Unless the EU gives the UK an Adequacy Decision before a hard Brexit (meaning that its framework is sufficiently appropriate to receive the personal data of EU citizens), then companies will need to use SCCs or Binding Corporate Rules to ensure transfers of data from the EU to the UK are legal. There have been concerns that the court would invalidated the use of the SCC’s after this case – but companies should take comfort that SCC’s will continue to be valid after the release of the Advocate General’s non-binding opinion. He stated that SCC’s are valid, and provide a good mechanism by which to transfer personal data, no matter the third country’s location. The CJEU is largely expected to follow the opinion of the AG.
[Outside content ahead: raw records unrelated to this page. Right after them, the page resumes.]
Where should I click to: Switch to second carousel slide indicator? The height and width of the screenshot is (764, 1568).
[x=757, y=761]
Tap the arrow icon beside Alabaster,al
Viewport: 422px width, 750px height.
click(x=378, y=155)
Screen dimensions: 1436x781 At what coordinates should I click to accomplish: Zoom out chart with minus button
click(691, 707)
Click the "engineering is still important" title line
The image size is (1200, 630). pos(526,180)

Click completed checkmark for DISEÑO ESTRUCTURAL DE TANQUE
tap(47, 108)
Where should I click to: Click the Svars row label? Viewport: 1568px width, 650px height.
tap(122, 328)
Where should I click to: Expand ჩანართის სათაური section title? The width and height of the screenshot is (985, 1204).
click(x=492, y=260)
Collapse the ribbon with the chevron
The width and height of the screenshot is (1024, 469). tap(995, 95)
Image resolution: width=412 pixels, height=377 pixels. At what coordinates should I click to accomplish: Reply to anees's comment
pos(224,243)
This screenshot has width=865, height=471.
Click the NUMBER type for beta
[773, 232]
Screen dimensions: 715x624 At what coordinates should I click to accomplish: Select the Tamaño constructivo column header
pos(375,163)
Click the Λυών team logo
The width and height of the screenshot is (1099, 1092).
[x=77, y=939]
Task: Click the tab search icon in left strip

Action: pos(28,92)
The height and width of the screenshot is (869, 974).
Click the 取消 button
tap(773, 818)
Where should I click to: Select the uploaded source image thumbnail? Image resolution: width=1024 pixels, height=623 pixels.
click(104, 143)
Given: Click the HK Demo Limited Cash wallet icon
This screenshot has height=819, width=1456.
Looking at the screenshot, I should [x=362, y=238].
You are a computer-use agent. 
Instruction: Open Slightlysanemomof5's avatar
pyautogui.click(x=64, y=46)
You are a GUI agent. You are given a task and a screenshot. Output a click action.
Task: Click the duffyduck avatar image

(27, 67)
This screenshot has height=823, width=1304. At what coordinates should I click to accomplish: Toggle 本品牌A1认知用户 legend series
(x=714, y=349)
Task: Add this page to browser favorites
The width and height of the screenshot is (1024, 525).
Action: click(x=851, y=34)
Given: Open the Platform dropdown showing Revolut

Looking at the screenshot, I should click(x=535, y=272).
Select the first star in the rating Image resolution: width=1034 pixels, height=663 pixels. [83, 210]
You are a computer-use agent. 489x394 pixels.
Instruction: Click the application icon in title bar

In the wake of Schrems I, the U.S. created the Privacy Shield to enable transfers of personal data between the US and EU and UK businesses, which has also come under scrutiny in this case. The AG goes into detail about whether or not the Privacy Shield is an appropriate mechanism under which to transfer personal data under the data protection regulations of the EU. While the AG has ‘serious doubts’ about the Privacy Shield, including whether there are sufficient guarantees and safeguards which will prevent abuse of legitimate derogations from the GPDR for national security reasons, and the lack of effective remedies for EU citizens, for now, he believes the Privacy Shield is adequate.
Companies that rely on the Privacy Shield in the meantime may decide to enter into SCC’s (pending the Schrems II final decision) for a ‘belt and braces’ approach to transfers of personal data outside the EU. Further, exporters of data needs to ensure that the SCC’s can actually be complied with before the data is transferred. Businesses engaging in transatlantic data shifting should be vigilant and undertake appropriate due diligence of the companies placed in third countries to ensure that their processing is in full compliance with the data protection legislation.